Renyi entropies as a measure of the complexity of counting problems

Counting problems such as determining how many bit strings satisfy a given Boolean logic formula are notoriously hard. In many cases, even getting an approximate count is difficult. Here we propose that entanglement, a common concept in quantum information theory, may serve as a telltale of the difficulty of counting exactly or approximately. We quantify entanglement by using Renyi entropies S-(q), which we define by bipartitioning the logic variables of a generic satisfiability problem. We conjecture that S-(q -> 0) provides information about the difficulty of counting solutions exactly, while S-(q>0) indicates the possibility of carrying out an efficient approximate counting. We test this conjecture by employing a matrix computing scheme to numerically solve #2SAT problems for a large number of uniformly distributed instances.

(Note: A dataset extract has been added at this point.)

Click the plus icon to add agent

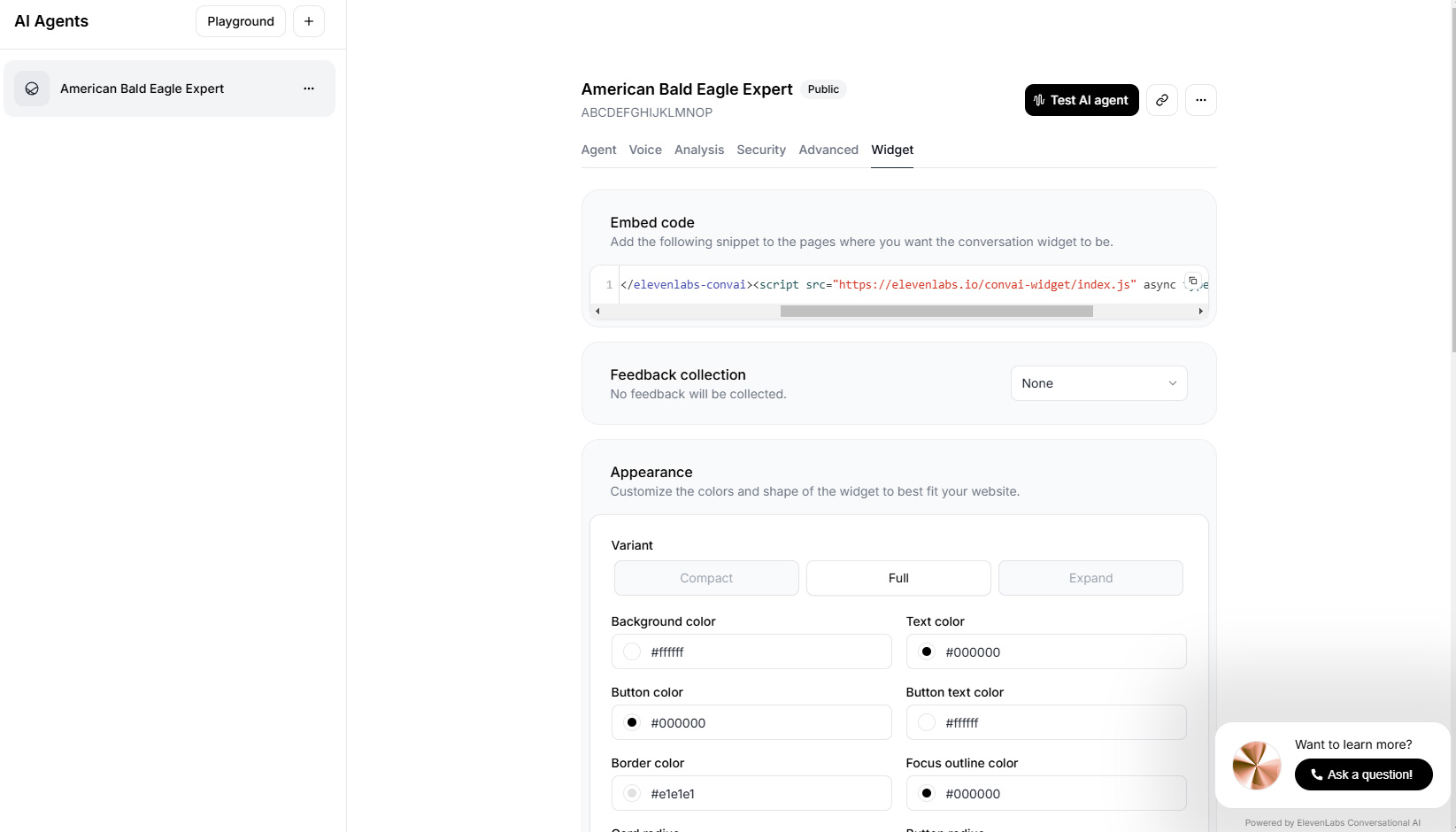point(308,21)
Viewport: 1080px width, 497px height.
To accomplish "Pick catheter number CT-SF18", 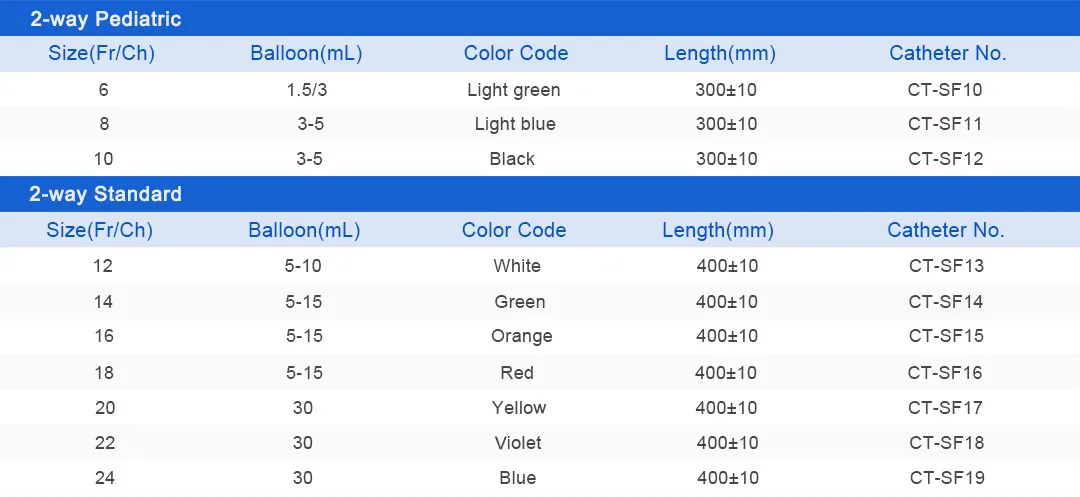I will pyautogui.click(x=945, y=443).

We find that all Renyi entropies scale linearly with the number of variables in the case of the #2SAT problem; this is consistent with the fact that neither exact nor efficient approximate algorithms are known for this problem. However, for the negated (disjunctive) form of the problem, S-(q -> 0) scales linearly while S-(q>0) tends to zero when the number of variables is large. These results are consistent with the existence of fully polynomial-time randomized approximate algorithms for counting solutions of disjunctive normal forms and suggest that efficient algorithms for the conjunctive normal form may not exist.